What I Did Yesterday

I didn’t update. But here’s something along the lines of what I was thinking of putting:

Yesterday, I woke up. I ate breakfast. It wasn’t that good, so I didn’t eat a lot. Then, I took BART to ATDP. I read a book on BART, and I wrote out scripts for TPV comics.

When I got to Berkeley, I went to my classroom. I browsed on the internet a little bit because class never starts on time. During breaks, I played cards with people. I got new cards, not too long ago. They are Bicycle cards, and they are really smooth, so good to shuffle. Playing cards is fun.

During class, we tried to make a robot that would climb a stair. No one succeeded. Our robot got off the ground, but fell off the stair.

Then, I took BART home. I played cards with a friend on BART, and then read.

I got home. I watched TV and I ate lunch and dinner (not at the same time). I updated TPV on time, for once. It features Captain Nova. I also started writing Chapter 19 of Return to Dawn, which I haven’t worked on in a long time.

Later, I watched The Transporter. It’s an okay movie. The lady in it is annoying. The fight scenes slightly reminded me of Jackie Chan.
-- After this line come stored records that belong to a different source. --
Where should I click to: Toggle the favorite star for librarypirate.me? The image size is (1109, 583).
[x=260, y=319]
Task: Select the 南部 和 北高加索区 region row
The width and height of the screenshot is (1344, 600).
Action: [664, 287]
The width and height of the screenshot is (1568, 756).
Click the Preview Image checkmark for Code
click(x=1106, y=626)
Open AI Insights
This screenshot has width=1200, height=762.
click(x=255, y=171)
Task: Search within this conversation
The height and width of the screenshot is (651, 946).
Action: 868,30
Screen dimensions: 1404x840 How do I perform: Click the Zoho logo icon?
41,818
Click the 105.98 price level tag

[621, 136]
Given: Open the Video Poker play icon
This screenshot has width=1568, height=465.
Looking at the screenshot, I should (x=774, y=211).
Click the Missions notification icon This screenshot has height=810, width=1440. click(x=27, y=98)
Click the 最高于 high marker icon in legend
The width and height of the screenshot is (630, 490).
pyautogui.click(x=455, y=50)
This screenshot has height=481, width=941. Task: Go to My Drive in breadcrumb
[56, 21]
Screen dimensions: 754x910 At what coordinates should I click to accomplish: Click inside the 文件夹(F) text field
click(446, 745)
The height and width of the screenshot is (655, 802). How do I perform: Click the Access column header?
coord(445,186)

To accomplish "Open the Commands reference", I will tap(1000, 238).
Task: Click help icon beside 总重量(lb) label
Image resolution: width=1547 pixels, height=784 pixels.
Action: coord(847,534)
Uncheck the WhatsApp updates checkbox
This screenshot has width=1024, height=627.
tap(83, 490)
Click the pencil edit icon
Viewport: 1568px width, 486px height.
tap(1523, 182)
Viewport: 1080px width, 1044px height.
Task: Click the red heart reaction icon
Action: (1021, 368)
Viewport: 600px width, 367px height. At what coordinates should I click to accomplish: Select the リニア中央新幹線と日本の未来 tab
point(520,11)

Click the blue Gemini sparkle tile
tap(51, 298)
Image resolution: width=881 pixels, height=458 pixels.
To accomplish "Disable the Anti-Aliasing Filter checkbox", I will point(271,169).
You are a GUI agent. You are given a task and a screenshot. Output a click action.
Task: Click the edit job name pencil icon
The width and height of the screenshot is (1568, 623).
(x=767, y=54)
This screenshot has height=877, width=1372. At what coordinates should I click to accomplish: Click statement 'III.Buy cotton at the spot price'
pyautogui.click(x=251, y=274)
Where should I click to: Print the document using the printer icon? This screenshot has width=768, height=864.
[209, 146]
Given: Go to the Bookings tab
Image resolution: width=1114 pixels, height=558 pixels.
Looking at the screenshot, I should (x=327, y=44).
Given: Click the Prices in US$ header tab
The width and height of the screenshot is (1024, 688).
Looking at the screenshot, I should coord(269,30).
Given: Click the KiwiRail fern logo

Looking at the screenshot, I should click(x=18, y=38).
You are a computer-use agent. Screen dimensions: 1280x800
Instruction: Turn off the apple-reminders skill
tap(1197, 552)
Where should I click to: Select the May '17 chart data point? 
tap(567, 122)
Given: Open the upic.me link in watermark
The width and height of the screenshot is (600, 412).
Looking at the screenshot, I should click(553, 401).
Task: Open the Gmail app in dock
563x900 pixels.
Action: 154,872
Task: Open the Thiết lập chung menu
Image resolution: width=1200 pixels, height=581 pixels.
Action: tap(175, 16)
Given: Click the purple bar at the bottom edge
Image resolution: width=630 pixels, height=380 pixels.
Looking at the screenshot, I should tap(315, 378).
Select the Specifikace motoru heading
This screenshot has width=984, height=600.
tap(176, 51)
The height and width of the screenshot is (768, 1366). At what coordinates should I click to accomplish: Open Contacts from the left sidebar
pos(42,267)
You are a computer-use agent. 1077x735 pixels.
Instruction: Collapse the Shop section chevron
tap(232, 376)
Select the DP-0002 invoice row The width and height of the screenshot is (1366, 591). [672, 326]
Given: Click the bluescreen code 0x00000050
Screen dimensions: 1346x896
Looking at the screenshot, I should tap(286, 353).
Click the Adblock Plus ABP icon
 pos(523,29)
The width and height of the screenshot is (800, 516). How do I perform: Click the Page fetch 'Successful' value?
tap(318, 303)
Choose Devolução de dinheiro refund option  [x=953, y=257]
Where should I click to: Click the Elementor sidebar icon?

I went to bed and didn’t weblog.

And that’s why I don’t write about what I do. Because it’s all crap. It’s boring; I don’t do anything exciting. And, very often, neither do a lot of people. That’s why I write about what I’m thinking instead, because my mind is more interesting.

One could blame the (intentionally) dry writing style, but I still don’t see any point to what I wrote. It’s worse than reality TV. Now, all I have to do is add in some spelling and grammatical errors, take out most of the periods and paragraph breaks, add a few cryptic in-jokes, and, voila, there’s your average weblogger’s entry.

Reciprocating a link to Lloyd. “I found your dry recitation of yesterday’s events rather interesting, actually…” As always, Lloyd makes a good point. Whenever I find things interesting about what people have done, it nearly always contains something unique that piques my interest. Ironically, it’s the dry style that is what’s unique in my writing. Haha.

Coincidentally, Stevie has something related. “What is WITH people and their “trendy” blog-type sites? It amazes me how many people maintain a blogger, xanga, AND livejournal, filling all three with the same pointless chatter…”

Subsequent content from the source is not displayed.